Die sowjetische Intelligenz sah die Grundlagen der Kultur im westlichen Schlamm versinken. Nach dem territorialen Zerfall bangte man nun um die kulturelle Integrität. Waren Tolstoi und die Klassiker nicht wirkungsvolle Waffen im Kampf um die imperiale Hegemonie?

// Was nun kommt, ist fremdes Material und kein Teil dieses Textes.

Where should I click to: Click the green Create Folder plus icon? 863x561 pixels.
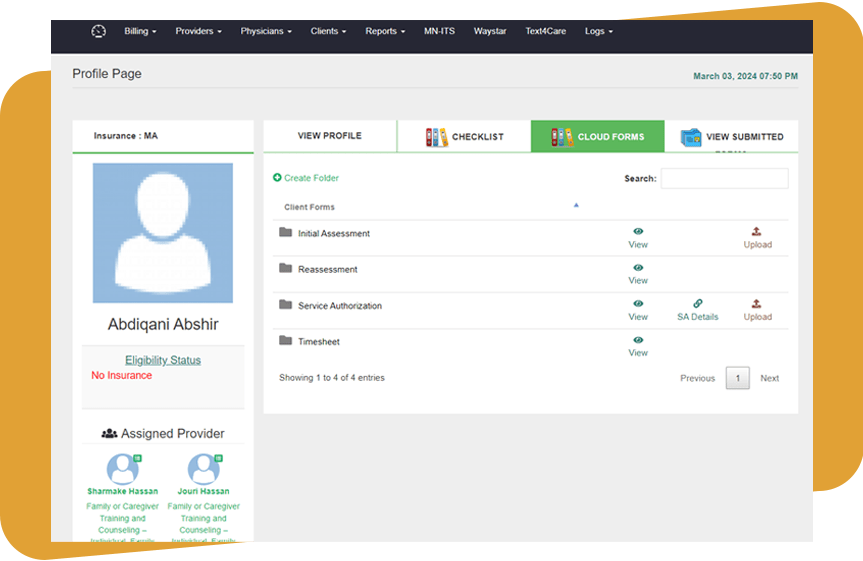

Der Glaube an die Überlegenheit erschwert Rußlands Weg in eine vorurteilsfreiere Gesellschaft. Das Buch fördert nicht unbedingt Toleranz – eher Katechismusfestigkeit. Und nun dies! Waren die Landsleute womöglich gegen derlei Unrat doch nicht gefeit? Sollte der Kampf gegen poschlost, die russische Version von Kitsch, den Dostojewski aufnahm und Solschenizyn bis heute unermüdlich weiterführt, vergebens gewesen sein?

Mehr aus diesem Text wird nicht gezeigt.